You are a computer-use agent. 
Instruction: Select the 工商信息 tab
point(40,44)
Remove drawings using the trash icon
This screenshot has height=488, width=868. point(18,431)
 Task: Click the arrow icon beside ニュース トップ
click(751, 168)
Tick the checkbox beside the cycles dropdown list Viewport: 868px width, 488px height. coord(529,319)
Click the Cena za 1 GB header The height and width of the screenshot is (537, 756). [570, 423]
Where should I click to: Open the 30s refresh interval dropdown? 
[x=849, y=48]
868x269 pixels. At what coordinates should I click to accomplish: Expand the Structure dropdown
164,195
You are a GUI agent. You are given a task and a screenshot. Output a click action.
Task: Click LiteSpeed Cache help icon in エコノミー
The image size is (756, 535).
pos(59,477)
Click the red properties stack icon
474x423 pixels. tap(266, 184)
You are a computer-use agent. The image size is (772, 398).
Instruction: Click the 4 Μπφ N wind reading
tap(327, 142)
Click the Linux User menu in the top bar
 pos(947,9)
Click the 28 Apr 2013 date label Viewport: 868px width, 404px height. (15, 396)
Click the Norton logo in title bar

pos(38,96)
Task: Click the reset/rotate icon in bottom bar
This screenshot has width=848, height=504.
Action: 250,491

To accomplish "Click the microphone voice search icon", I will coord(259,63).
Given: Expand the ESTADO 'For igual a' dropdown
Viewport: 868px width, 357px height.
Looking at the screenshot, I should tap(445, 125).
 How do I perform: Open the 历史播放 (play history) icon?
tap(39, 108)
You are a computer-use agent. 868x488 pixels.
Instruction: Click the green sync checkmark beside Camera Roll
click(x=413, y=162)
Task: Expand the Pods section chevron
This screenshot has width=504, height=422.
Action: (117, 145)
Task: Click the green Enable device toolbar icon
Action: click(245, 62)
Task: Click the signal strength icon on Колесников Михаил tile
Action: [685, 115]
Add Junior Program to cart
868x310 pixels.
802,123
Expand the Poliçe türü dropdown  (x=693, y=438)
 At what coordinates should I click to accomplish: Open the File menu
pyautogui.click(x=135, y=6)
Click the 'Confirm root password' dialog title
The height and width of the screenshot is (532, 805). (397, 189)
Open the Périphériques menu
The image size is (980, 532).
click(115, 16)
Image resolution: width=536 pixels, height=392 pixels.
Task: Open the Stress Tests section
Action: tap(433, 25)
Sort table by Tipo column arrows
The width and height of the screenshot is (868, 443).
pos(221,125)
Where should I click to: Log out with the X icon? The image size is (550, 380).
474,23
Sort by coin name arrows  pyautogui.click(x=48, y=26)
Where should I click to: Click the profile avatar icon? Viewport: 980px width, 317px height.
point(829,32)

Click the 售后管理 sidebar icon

# How to complete this task
Repeat the entire listing above without changing a word.

# Answer space
You are a computer-use agent. 
Instruction: Select the 工商信息 tab
point(40,44)
Remove drawings using the trash icon
This screenshot has height=488, width=868. point(18,431)
 Task: Click the arrow icon beside ニュース トップ
click(751, 168)
Tick the checkbox beside the cycles dropdown list Viewport: 868px width, 488px height. coord(529,319)
Click the Cena za 1 GB header The height and width of the screenshot is (537, 756). [570, 423]
Where should I click to: Open the 30s refresh interval dropdown? 
[x=849, y=48]
868x269 pixels. At what coordinates should I click to accomplish: Expand the Structure dropdown
164,195
You are a GUI agent. You are given a task and a screenshot. Output a click action.
Task: Click LiteSpeed Cache help icon in エコノミー
The image size is (756, 535).
pos(59,477)
Click the red properties stack icon
474x423 pixels. tap(266, 184)
You are a computer-use agent. The image size is (772, 398).
Instruction: Click the 4 Μπφ N wind reading
tap(327, 142)
Click the Linux User menu in the top bar
 pos(947,9)
Click the 28 Apr 2013 date label Viewport: 868px width, 404px height. (15, 396)
Click the Norton logo in title bar

pos(38,96)
Task: Click the reset/rotate icon in bottom bar
This screenshot has width=848, height=504.
Action: 250,491

To accomplish "Click the microphone voice search icon", I will coord(259,63).
Given: Expand the ESTADO 'For igual a' dropdown
Viewport: 868px width, 357px height.
Looking at the screenshot, I should tap(445, 125).
 How do I perform: Open the 历史播放 (play history) icon?
tap(39, 108)
You are a computer-use agent. 868x488 pixels.
Instruction: Click the green sync checkmark beside Camera Roll
click(x=413, y=162)
Task: Expand the Pods section chevron
This screenshot has width=504, height=422.
Action: (117, 145)
Task: Click the green Enable device toolbar icon
Action: click(245, 62)
Task: Click the signal strength icon on Колесников Михаил tile
Action: [685, 115]
Add Junior Program to cart
868x310 pixels.
802,123
Expand the Poliçe türü dropdown  (x=693, y=438)
 At what coordinates should I click to accomplish: Open the File menu
pyautogui.click(x=135, y=6)
Click the 'Confirm root password' dialog title
The height and width of the screenshot is (532, 805). (397, 189)
Open the Périphériques menu
The image size is (980, 532).
click(115, 16)
Image resolution: width=536 pixels, height=392 pixels.
Task: Open the Stress Tests section
Action: tap(433, 25)
Sort table by Tipo column arrows
The width and height of the screenshot is (868, 443).
pos(221,125)
Where should I click to: Log out with the X icon? The image size is (550, 380).
474,23
Sort by coin name arrows  pyautogui.click(x=48, y=26)
Where should I click to: Click the profile avatar icon? Viewport: 980px width, 317px height.
point(829,32)

Click the 售后管理 sidebar icon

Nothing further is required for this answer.